My chest tightens, but I give him a weak smile as he stands to clear the table. He knows something isn’t right. I need to tell him now. It’s best to rip the Band-Aid off and get it over with. The longer I wait, the harder this will be.

“Yeah…I’m sorry I’ve been so distant the past couple weeks. There was a lot on my mind, and I had some things I needed to work through.”

Nodding, he takes the plates to the sink. My mind is racing as he comes back over to the table, trying to decide the best way to break the news.

“That’s okay.” He gives me a warm smile, but there’s uncertainty in his eyes. “It actually gave me some much-needed time to think as well.”

He places a little black box on the table in front of me, and I gasp, my entire face tingling as I stare, unblinking. This can’t be happening. Not yet, not before I tell him about Lawrence.

“Spencer…is that?”

“It was meant for you, yes.”

“Was?” My voice cracks, my chest tightening as I look up at him.

I’m too late. He already knows. He’s probably been waiting all night for me to come clean.
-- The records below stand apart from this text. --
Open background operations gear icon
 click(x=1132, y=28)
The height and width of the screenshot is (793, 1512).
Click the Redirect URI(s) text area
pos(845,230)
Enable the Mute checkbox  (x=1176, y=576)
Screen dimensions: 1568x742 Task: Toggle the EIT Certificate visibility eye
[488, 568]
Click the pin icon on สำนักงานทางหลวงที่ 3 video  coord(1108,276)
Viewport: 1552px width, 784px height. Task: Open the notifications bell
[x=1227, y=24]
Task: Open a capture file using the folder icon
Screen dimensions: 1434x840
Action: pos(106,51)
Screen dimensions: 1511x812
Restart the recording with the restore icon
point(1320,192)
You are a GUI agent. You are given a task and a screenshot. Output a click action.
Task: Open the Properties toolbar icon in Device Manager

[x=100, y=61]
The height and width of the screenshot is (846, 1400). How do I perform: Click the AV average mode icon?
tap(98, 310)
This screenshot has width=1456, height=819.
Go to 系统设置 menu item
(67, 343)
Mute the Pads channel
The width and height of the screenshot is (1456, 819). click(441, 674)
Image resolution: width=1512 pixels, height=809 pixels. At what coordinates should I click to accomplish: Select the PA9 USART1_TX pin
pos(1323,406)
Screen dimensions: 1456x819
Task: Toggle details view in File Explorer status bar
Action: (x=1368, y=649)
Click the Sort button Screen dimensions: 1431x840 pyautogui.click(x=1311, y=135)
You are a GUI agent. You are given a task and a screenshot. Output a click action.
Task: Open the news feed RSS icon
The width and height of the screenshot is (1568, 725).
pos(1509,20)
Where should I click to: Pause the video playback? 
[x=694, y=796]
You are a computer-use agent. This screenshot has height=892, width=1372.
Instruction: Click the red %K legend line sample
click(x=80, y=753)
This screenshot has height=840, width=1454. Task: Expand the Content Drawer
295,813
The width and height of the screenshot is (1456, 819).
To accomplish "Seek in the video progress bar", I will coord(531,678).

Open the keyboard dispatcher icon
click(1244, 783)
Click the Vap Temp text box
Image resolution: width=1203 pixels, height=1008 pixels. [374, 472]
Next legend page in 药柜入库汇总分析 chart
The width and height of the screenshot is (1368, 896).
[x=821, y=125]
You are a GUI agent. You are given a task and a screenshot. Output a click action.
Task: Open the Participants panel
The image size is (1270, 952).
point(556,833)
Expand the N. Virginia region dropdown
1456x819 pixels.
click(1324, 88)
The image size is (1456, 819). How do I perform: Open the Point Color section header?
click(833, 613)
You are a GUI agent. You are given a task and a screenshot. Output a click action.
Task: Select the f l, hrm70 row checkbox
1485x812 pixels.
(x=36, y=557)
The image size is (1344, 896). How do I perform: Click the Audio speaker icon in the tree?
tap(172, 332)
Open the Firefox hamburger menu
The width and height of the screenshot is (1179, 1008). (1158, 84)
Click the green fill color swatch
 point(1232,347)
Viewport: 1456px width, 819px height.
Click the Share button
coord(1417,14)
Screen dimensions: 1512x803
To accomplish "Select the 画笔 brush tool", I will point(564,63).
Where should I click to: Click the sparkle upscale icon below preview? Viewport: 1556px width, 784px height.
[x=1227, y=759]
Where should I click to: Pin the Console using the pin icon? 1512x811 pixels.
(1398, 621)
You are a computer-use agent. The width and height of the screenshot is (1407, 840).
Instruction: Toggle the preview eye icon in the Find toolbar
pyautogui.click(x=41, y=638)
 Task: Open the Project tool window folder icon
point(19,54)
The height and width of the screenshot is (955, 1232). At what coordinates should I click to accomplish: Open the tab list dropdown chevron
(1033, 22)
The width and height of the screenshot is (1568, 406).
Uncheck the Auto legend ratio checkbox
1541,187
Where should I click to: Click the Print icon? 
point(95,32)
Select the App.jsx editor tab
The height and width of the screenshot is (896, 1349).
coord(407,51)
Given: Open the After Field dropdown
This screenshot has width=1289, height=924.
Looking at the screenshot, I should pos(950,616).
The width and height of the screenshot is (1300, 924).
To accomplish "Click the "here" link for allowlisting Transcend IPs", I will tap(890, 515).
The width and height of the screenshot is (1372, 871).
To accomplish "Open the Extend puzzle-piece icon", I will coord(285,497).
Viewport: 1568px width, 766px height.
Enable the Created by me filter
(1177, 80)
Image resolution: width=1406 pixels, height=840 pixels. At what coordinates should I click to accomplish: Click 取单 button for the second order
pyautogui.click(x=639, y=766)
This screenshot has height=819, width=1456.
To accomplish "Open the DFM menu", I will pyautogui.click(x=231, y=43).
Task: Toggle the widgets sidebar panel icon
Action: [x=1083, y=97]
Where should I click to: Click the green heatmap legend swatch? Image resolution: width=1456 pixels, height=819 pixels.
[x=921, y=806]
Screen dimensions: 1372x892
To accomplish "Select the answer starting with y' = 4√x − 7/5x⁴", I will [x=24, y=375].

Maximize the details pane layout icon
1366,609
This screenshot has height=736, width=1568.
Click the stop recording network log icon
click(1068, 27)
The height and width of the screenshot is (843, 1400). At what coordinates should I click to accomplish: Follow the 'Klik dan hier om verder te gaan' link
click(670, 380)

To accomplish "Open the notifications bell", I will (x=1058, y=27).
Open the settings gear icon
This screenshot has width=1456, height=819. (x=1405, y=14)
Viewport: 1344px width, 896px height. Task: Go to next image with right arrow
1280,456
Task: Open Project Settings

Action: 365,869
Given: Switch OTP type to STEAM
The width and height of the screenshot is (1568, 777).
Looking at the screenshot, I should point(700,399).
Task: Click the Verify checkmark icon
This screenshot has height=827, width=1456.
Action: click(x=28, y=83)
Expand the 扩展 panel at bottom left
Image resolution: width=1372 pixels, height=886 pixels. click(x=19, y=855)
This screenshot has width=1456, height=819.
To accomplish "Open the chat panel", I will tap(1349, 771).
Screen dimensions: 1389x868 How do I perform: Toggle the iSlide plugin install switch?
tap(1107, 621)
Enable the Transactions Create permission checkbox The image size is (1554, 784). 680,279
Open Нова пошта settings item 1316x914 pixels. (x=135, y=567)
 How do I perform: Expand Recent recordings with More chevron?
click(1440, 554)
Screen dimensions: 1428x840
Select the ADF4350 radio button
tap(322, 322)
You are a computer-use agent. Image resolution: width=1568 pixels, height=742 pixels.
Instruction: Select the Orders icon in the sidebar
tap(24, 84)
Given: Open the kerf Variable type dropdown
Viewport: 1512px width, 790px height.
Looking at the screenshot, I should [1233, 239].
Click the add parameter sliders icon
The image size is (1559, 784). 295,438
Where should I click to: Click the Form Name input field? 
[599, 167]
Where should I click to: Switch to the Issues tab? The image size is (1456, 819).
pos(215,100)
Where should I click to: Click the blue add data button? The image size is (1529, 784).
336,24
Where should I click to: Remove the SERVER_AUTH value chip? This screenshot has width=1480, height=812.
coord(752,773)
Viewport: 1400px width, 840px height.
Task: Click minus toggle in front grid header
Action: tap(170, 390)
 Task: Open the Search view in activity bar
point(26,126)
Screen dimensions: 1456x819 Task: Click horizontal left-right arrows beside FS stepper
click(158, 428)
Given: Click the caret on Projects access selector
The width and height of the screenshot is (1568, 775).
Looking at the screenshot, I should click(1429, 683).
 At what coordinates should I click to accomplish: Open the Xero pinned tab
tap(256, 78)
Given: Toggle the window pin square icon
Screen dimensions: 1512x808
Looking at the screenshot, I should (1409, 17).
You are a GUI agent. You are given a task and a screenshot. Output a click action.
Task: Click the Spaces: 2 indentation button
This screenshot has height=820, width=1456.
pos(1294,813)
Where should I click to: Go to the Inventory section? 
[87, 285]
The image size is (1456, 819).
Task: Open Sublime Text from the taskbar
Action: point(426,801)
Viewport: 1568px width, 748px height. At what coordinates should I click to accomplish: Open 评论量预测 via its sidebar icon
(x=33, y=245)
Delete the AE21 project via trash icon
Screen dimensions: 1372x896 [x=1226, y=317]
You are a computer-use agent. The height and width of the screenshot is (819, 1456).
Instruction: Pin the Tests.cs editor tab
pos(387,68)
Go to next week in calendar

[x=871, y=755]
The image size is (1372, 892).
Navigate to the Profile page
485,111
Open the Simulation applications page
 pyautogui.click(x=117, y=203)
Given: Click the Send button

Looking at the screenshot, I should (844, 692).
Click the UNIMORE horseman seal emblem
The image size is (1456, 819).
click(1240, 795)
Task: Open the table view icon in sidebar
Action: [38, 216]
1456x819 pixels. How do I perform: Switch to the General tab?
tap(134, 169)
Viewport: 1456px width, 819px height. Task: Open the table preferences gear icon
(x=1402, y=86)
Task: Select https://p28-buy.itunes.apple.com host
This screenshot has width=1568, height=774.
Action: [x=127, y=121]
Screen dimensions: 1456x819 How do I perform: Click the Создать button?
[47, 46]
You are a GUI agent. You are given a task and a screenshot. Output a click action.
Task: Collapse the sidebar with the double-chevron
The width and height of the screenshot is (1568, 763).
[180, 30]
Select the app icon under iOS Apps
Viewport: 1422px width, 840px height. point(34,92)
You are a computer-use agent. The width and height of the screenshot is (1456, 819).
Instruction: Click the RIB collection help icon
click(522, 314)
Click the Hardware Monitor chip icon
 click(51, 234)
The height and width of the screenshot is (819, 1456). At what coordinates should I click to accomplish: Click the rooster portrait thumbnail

“I love you, Cat. And I know you love me, but you’re not in love with me.” My ears ring as I shake my head in protest, tears rushing down my face. But as I open my mouth to respond, Spencer holds his hand up to stop me. “It’s okay. I think we both got carried away, both in love with the idea of being in love and living happily ever after.”

I continue to shake my head and shoot to my feet, my dinner threatening to make another appearance as my stomach churns. I’ve had all this time to tell him, and now it’s too late.

“No, that’s not true. Why are you saying this? Is this about Lawrence? What did Lori tell you?” His features bunch as he takes a step away from me, and my heart sinks. “It’s over. It was a one-time mistake. Merely old feelings that got the best of me in a weak moment. It’ll never happen again, I swear. Please, I’m sorry. So, so sorry.”

My words feel like a betrayal to Spencer and Lawrence. My feelings for Lawrence are so much more than that, but I feel like a trapped rat trying to gnaw her way out.